ASSIGNMENT.
Before you finish, make sure each line of the records has been retyped exactly.

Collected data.
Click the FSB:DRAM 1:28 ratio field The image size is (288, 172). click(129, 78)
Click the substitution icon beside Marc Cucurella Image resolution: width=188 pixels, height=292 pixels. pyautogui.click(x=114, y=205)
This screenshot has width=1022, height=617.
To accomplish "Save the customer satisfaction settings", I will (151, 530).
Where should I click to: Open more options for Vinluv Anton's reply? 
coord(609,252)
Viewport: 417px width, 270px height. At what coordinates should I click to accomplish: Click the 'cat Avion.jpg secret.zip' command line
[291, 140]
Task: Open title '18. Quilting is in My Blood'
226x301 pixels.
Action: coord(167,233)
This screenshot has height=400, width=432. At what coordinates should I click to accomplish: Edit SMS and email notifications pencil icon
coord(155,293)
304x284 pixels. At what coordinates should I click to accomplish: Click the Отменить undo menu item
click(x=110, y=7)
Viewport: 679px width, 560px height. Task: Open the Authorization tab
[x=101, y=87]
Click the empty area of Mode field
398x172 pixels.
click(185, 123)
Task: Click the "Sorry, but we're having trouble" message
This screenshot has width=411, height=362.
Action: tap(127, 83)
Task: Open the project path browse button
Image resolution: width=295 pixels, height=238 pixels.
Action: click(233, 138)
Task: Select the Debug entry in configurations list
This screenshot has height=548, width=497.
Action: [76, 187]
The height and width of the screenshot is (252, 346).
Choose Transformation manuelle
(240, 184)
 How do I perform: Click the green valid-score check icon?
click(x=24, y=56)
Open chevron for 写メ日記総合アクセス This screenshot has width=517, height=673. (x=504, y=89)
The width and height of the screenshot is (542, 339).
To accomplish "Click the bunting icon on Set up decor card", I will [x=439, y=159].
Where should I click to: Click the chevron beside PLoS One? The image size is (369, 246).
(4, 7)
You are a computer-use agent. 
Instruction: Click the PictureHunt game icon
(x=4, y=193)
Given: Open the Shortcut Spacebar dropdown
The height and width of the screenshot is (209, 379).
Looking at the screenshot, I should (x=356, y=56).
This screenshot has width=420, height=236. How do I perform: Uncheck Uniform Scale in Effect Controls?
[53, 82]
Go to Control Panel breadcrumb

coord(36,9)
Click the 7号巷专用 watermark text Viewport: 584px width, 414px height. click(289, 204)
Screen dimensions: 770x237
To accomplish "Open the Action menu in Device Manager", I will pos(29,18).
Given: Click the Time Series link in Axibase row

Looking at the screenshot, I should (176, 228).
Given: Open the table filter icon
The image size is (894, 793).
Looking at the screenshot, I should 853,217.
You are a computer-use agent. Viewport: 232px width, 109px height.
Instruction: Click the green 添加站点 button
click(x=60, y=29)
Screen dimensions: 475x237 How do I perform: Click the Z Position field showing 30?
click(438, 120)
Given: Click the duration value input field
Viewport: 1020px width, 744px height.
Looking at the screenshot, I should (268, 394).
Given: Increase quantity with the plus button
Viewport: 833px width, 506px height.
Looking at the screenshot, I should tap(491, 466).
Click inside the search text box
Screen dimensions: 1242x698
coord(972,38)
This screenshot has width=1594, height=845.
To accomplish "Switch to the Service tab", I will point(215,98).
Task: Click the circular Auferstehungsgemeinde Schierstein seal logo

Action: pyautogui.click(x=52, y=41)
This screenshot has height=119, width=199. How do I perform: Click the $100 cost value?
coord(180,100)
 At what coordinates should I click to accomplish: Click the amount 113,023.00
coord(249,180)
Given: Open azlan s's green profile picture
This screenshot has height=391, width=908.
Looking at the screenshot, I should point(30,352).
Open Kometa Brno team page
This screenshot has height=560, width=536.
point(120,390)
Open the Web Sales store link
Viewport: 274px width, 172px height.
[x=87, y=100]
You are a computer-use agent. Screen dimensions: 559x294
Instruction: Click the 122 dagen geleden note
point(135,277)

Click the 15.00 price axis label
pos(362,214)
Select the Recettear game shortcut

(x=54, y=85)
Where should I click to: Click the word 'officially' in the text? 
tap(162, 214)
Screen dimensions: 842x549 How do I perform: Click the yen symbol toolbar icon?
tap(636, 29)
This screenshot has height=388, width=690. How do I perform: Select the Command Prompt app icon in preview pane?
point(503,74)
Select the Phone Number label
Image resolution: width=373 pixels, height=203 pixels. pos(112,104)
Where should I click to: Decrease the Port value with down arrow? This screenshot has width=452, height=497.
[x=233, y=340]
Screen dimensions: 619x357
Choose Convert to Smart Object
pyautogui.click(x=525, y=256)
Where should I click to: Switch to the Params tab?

YOUR SOLUTION.
Click the FSB:DRAM 1:28 ratio field The image size is (288, 172). click(129, 78)
Click the substitution icon beside Marc Cucurella Image resolution: width=188 pixels, height=292 pixels. pyautogui.click(x=114, y=205)
This screenshot has width=1022, height=617.
To accomplish "Save the customer satisfaction settings", I will (151, 530).
Where should I click to: Open more options for Vinluv Anton's reply? 
coord(609,252)
Viewport: 417px width, 270px height. At what coordinates should I click to accomplish: Click the 'cat Avion.jpg secret.zip' command line
[291, 140]
Task: Open title '18. Quilting is in My Blood'
226x301 pixels.
Action: coord(167,233)
This screenshot has height=400, width=432. At what coordinates should I click to accomplish: Edit SMS and email notifications pencil icon
coord(155,293)
304x284 pixels. At what coordinates should I click to accomplish: Click the Отменить undo menu item
click(x=110, y=7)
Viewport: 679px width, 560px height. Task: Open the Authorization tab
[x=101, y=87]
Click the empty area of Mode field
398x172 pixels.
click(185, 123)
Task: Click the "Sorry, but we're having trouble" message
This screenshot has width=411, height=362.
Action: tap(127, 83)
Task: Open the project path browse button
Image resolution: width=295 pixels, height=238 pixels.
Action: click(233, 138)
Task: Select the Debug entry in configurations list
This screenshot has height=548, width=497.
Action: [76, 187]
The height and width of the screenshot is (252, 346).
Choose Transformation manuelle
(240, 184)
 How do I perform: Click the green valid-score check icon?
click(x=24, y=56)
Open chevron for 写メ日記総合アクセス This screenshot has width=517, height=673. (x=504, y=89)
The width and height of the screenshot is (542, 339).
To accomplish "Click the bunting icon on Set up decor card", I will [x=439, y=159].
Where should I click to: Click the chevron beside PLoS One? The image size is (369, 246).
(4, 7)
You are a computer-use agent. 
Instruction: Click the PictureHunt game icon
(x=4, y=193)
Given: Open the Shortcut Spacebar dropdown
The height and width of the screenshot is (209, 379).
Looking at the screenshot, I should (x=356, y=56).
This screenshot has width=420, height=236. How do I perform: Uncheck Uniform Scale in Effect Controls?
[53, 82]
Go to Control Panel breadcrumb

coord(36,9)
Click the 7号巷专用 watermark text Viewport: 584px width, 414px height. click(289, 204)
Screen dimensions: 770x237
To accomplish "Open the Action menu in Device Manager", I will pos(29,18).
Given: Click the Time Series link in Axibase row

Looking at the screenshot, I should (176, 228).
Given: Open the table filter icon
The image size is (894, 793).
Looking at the screenshot, I should 853,217.
You are a computer-use agent. Viewport: 232px width, 109px height.
Instruction: Click the green 添加站点 button
click(x=60, y=29)
Screen dimensions: 475x237 How do I perform: Click the Z Position field showing 30?
click(438, 120)
Given: Click the duration value input field
Viewport: 1020px width, 744px height.
Looking at the screenshot, I should (268, 394).
Given: Increase quantity with the plus button
Viewport: 833px width, 506px height.
Looking at the screenshot, I should tap(491, 466).
Click inside the search text box
Screen dimensions: 1242x698
coord(972,38)
This screenshot has width=1594, height=845.
To accomplish "Switch to the Service tab", I will point(215,98).
Task: Click the circular Auferstehungsgemeinde Schierstein seal logo

Action: pyautogui.click(x=52, y=41)
This screenshot has height=119, width=199. How do I perform: Click the $100 cost value?
coord(180,100)
 At what coordinates should I click to accomplish: Click the amount 113,023.00
coord(249,180)
Given: Open azlan s's green profile picture
This screenshot has height=391, width=908.
Looking at the screenshot, I should point(30,352).
Open Kometa Brno team page
This screenshot has height=560, width=536.
point(120,390)
Open the Web Sales store link
Viewport: 274px width, 172px height.
[x=87, y=100]
You are a computer-use agent. Screen dimensions: 559x294
Instruction: Click the 122 dagen geleden note
point(135,277)

Click the 15.00 price axis label
pos(362,214)
Select the Recettear game shortcut

(x=54, y=85)
Where should I click to: Click the word 'officially' in the text? 
tap(162, 214)
Screen dimensions: 842x549 How do I perform: Click the yen symbol toolbar icon?
tap(636, 29)
This screenshot has height=388, width=690. How do I perform: Select the Command Prompt app icon in preview pane?
point(503,74)
Select the Phone Number label
Image resolution: width=373 pixels, height=203 pixels. pos(112,104)
Where should I click to: Decrease the Port value with down arrow? This screenshot has width=452, height=497.
[x=233, y=340]
Screen dimensions: 619x357
Choose Convert to Smart Object
pyautogui.click(x=525, y=256)
Where should I click to: Switch to the Params tab?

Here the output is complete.